La Liberazione è reale solo se è permanente

Da sempre nutro un amore ambivalente e contrastato verso il 25 aprile.
Da una parte, com’è ovvio, provo immensa riconoscenza per chi – comunista, socialista, cattolico, repubblicano – diede la vita affinché noi potessimo ancora pensare liberamente, parlare liberamente, amare liberamente, camminare liberamente per le strade del mondo.

Dall’altra, la bellezza malinconica di questa ricorrenza – in tempi di lockdown forse ancora di più – suscita in me anche tanta amarezza, perché, dal 26 aprile 1945 in poi, il processo di liberazione avviato dai partigiani venne bruscamente interrotto. I migliori uomini e le migliori donne della resistenza sapevano bene, per dirla con Horkheimer, che «chi non vuol parlare di capitalismo deve tacere anche sul fascismo» e che, dunque, la fine del giogo nazifascista sarebbe dovuta essere solo il primo tassello di una liberazione ancora più profonda e universale, senza la quale altre dittature, altre patologie sarebbero arrivate, come sempre accade nelle fasi di putrescenza del capitalismo.

Purtroppo, come sappiamo bene, la storia d’Italia, d’Europa, del mondo ha imboccato un sentiero molto differente. Dopo il conflitto mondiale al passo dell’oca, ai roghi di libri, alla dittatura aperta, se n’è sostituita un’altra più subdola, perché invisibile, più efficace, perché lascia intatte le nostre libertà formali, più spaventosa, perché non potrebbe funzionare senza la nostra collaborazione e il nostro implicito consenso.

È una dittatura che, dietro il velo di Maya dei diritti civili e delle libere elezioni, ha permesso ai fascisti di piazzare ordigni nelle stazioni, ai governi di massacrare studenti e operai in piazza o di esportare la democrazia a suon di bombe, agli industriali di affamare e di inquinare, al potere di tramare con mafiosi, servizi segreti deviati, frange militari eversive, pur di perpetuare se stesso e mantenere immobile lo status quo.

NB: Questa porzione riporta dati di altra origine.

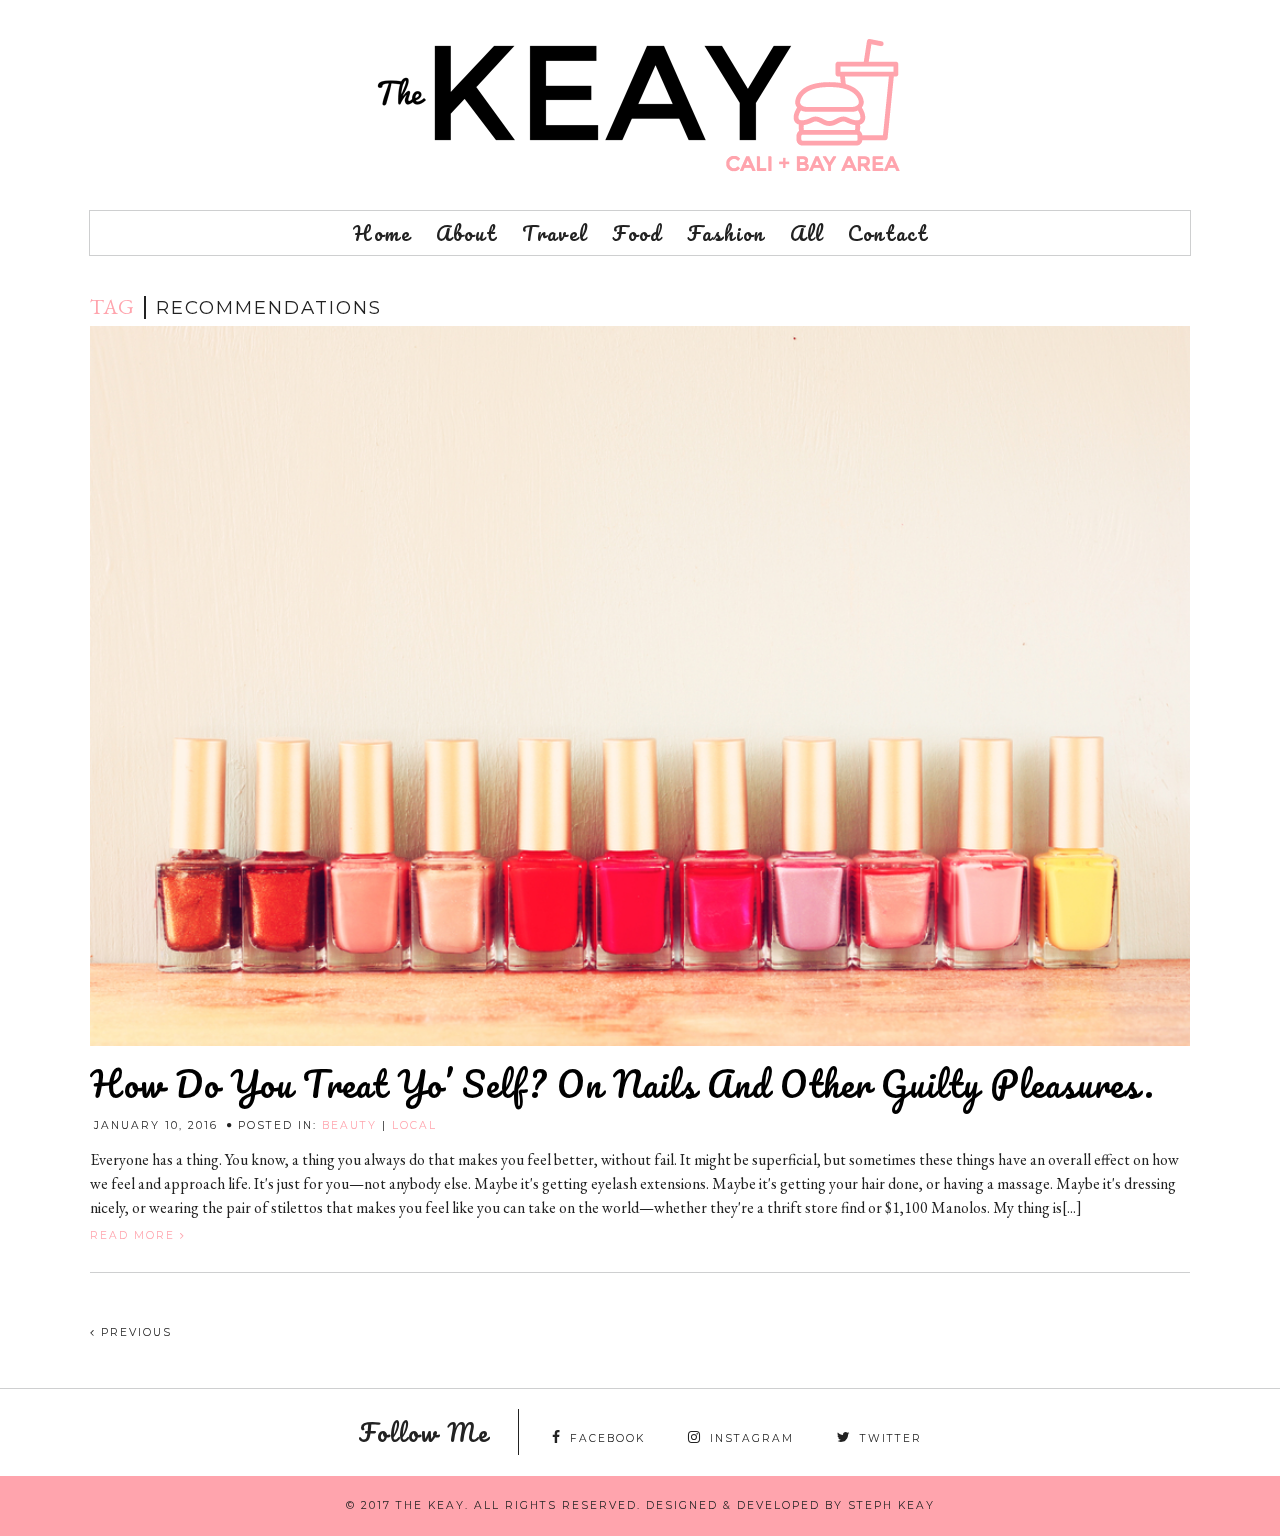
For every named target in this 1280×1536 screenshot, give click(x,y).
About (466, 233)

Questa dittatura soft, fatta di cieco produttivismo, di ottuso consumismo, del feroce conformismo che già atterriva il Pasolini corsaro, da settant’anni spinge l’Italia e il mondo intero in una folle corsa contro il muro, e rende noi cittadini inermi pupazzi di un crash test impazzito. Agli occhi di un partigiano, probabilmente, tale dittatura sarebbe sembrata anche più terrificante dell’incubo nazifascista, perché i suoi meccanismi perfetti costringono all’impotenza chi dissente; perché la natura impersonale del nemico, decenni di “benessere” materiale (certo più diffuso in Occidente dal dopoguerra, ma mai davvero generalizzato), di lavorio ideologico sulle masse, non consentono più nemmeno di immaginarla la prospettiva dell’azione liberatoria collettiva.

D’altronde la liberazione non è mai un fatto semplice, che si inventa dall’oggi al domani: è sempre, insieme, un processo interiore, perché bisogna scoprire di non essere liberi, sentire il dolore di non essere liberi, per poter maturare il desiderio di liberarsi; un processo collettivo e reciproco, perché nessuno si libera da solo, e nessuno si salva se gli altri vengono lasciati indietro; un processo che deve generare gioia, non solo e non tanto nell’ottenimento del risultato quanto nel suo stesso faticoso svolgimento; è, infine – non lo si ripeterà mai abbastanza – un processo che non finisce mai e, appena ci si convince del contrario, quasi sempre si è ricondotti con violenza alla situazione di asservimento da cui ci si era liberati con tanto sforzo.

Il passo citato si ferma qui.